Die Ausstellung ist noch bis Ende des Monats im Baykomm zu sehen.

Für Homosexuelle und Bisexuelle, Transgender und andere Menschen, deren Geschlecht oder Sexualität nicht heteronormativ einzuordnen ist, gibt es verschiedene Abkürzungen. Zumeist wird die Community durch die Buchstaben LGBTQ* bezeichnet. In Deutschland verwendet man LSBTTIQ* (Lesbisch, Schwul, Bisexuell, Trans, Transsexuell, Intersexuell, Queer, und das Sternchen für Menschen, die ihre Identität nicht festlegen möchten). Anfang Juli wurde der „Pride-Monat“ gefeiert, mit der Christopher-Street-Day-Parade als Höhepunkt. Die LSBTTIQ* zeigen sich, feiern gemeinsam und protestieren für mehr Akzeptanz auf der ganzen Welt.

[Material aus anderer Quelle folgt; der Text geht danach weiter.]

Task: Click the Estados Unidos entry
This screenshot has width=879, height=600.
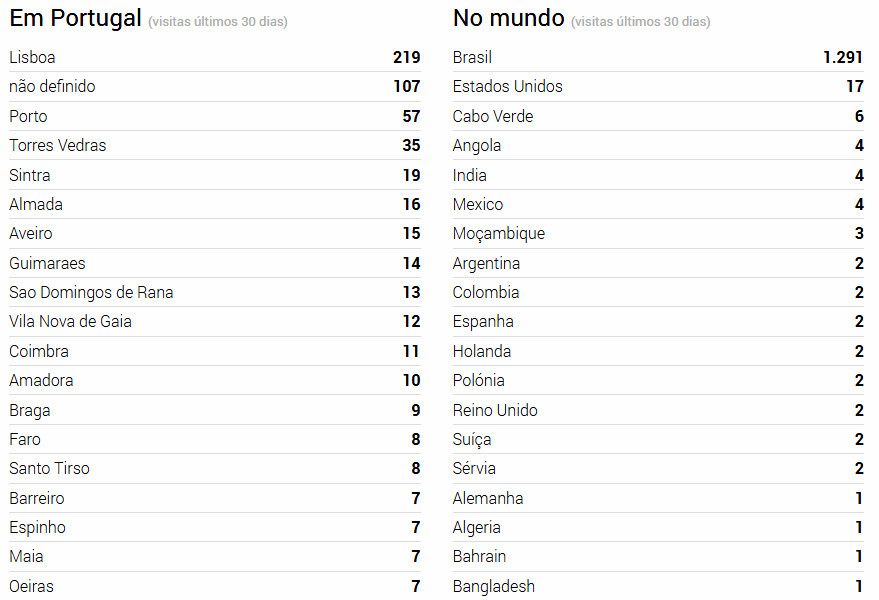Action: tap(508, 87)
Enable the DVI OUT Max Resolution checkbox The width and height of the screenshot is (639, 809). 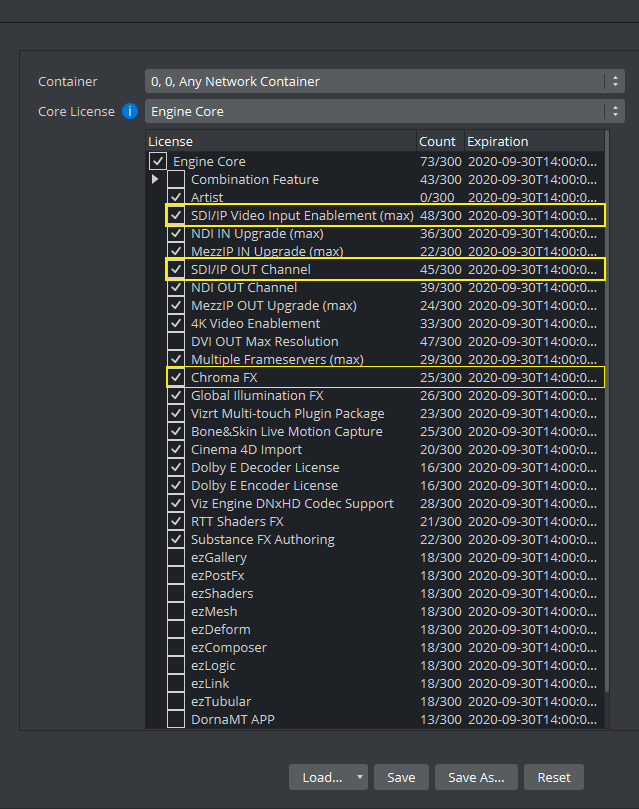click(x=176, y=342)
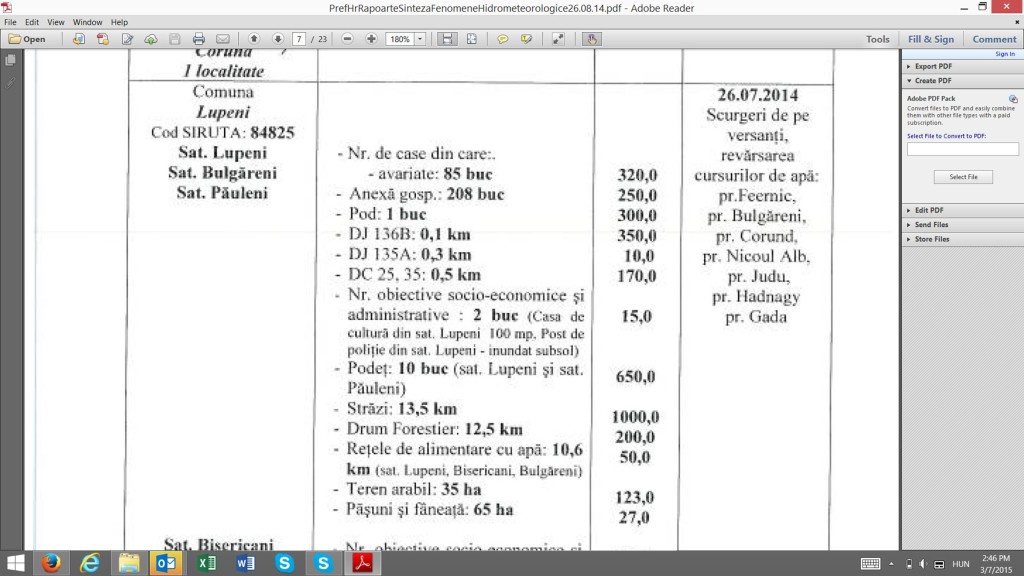
Task: Go to previous page using up arrow
Action: tap(254, 39)
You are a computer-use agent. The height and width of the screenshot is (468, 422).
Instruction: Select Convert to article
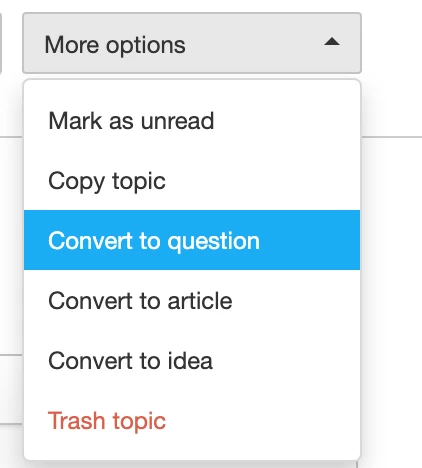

Die Begriffe „schwul“, „lesbisch“ und „bisexuell“ wurden erst Ende des 19. Jahrhunderts geschaffen. Dennoch gab es in der Geschichte schon immer unterschiedliche sexuelle Ausrichtungen und uneindeutige Geschlechter. Die globale Gemeinschaft „BLEND“, im Bayer-Konzern entstanden, macht mit dem Projekt „100 Prozent Mensch“ und der Wechselausstellung „We Are Part Of Culture“ auf die Diversität aufmerksam. Die Ausstellung zeigt Identifikationsfiguren, will sensibilisieren und die „stillschweigende Heterosexualisierung der Geschichte“ aufbrechen.

Vor zwei Jahren waren die Kunstwerke für zehn Tage an großen Bahnhöfen für ein immens großes Publikum zu sehen. Das Baykomm hat acht Bilder der Ausstellung nun bis Ende August nach Leverkusen geholt. Große Porträts bekannter Persönlichkeiten der letzten 2000 Jahre, die sich in LSBTTIQ* einordnen lassen, wurden bei den verschiedensten Künstlern in Auftrag gegeben. Dabei stützten sich die Organisatoren auch auf Kommentare, Tagebucheinträge und Legenden. Ralf König, der bekannte Kölner Cartoonist, zeichnete zum Beispiel zwei Figuren der Antike: Alexander der Große und Sappho.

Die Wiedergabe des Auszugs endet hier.